Fig. 2. dTAG-Matr3 could be degraded within 4 h., and acute depletion of Matr3 contributes to few changes in nascent RNA production.

a Strategy to knockin FKBP ^F36v at the 5’ end of Matr3. The dTAG-47 PROTAC recruits the CRBN E3 ligase complex to FKBP ^F36v-Matr3. b High-efficient knockin bulk FKBP ^F36v-Matr3 were sorted by GFP and confirmed by Western blot. Cells enriched in the top 0.2% highest GFP signal were sorted (GFP-sorted).

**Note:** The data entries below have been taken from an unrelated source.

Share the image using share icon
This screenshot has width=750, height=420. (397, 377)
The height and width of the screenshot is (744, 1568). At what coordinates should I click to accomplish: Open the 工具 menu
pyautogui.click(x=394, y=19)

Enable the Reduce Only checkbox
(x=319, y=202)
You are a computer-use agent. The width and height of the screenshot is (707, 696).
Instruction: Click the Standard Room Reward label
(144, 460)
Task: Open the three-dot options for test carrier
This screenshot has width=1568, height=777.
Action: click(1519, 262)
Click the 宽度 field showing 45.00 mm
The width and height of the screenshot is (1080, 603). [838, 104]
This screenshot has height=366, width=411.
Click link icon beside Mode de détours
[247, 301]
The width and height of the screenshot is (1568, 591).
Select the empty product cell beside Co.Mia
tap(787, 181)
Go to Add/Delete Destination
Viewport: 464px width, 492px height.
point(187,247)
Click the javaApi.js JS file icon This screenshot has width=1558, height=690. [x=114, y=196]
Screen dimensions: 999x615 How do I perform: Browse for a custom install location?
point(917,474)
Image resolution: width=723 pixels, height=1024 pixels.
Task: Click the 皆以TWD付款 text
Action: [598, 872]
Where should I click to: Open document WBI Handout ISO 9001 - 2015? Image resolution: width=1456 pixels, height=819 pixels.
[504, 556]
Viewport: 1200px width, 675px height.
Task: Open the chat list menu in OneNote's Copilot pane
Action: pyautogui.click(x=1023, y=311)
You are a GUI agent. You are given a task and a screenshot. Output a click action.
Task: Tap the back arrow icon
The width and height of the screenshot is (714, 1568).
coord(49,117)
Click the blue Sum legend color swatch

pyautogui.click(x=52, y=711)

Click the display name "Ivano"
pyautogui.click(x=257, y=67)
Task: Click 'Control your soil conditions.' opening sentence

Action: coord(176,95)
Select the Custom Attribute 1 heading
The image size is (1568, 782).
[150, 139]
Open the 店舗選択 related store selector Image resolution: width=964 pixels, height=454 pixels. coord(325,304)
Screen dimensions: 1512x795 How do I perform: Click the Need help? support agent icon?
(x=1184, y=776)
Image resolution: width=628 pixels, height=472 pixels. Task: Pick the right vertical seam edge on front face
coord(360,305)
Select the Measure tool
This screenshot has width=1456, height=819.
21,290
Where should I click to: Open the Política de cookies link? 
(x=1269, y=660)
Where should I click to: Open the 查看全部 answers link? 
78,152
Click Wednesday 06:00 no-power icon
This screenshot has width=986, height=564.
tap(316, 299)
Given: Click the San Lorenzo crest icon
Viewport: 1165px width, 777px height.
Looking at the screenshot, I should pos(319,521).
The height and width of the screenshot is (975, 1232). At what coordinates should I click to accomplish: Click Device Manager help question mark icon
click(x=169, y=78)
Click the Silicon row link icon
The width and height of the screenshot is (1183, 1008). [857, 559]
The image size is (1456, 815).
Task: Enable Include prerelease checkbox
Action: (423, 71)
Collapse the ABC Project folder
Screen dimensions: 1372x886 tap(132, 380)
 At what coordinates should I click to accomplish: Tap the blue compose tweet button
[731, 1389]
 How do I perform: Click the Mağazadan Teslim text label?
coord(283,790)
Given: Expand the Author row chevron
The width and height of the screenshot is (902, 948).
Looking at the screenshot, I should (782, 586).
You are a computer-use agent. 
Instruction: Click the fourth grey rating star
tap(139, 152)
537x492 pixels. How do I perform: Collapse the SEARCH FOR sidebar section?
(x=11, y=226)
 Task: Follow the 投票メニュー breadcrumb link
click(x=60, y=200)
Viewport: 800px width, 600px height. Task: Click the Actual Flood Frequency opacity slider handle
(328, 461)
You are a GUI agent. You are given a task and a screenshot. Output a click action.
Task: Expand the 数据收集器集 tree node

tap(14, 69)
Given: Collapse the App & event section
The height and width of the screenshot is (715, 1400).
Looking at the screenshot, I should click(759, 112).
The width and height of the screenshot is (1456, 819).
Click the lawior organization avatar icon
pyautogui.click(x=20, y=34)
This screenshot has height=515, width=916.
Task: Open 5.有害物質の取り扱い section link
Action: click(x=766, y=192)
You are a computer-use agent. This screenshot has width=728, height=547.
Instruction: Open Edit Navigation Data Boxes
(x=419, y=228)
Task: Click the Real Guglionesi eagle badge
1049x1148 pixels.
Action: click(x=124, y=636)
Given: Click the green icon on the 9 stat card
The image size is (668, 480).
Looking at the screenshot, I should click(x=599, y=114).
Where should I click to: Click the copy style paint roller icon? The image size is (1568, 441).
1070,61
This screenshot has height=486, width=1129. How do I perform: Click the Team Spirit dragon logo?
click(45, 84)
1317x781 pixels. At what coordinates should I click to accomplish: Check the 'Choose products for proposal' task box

FKBP ^F36v-Matr3 (refer as dTAG-Matr3) bands were enriched in the GFP-sorted bulk, and tagging efficiency was also confirmed by HA antibody. The confirmation of Knockin was repeated 3 times independently with similar results. c Matr3 protein was depleted within 4 h. upon dTAG47 exposure. Western blots of dTAG-Matr3 upon dTAG47 (500 nM) treatment in a time course. Confirmation of degradation was repeated 3 times independently with similar results. d Nascent RNA and total RNA were quantified by SLAM-seq upon 4 h. Matr3 depletion. In volcano plots, p values from the Wald test less than 0.05 (p < 0.05) for red line, and log2FC > 0.4 for the vertical blue lines denote significant DE genes. Source data are provided as a Source Data file.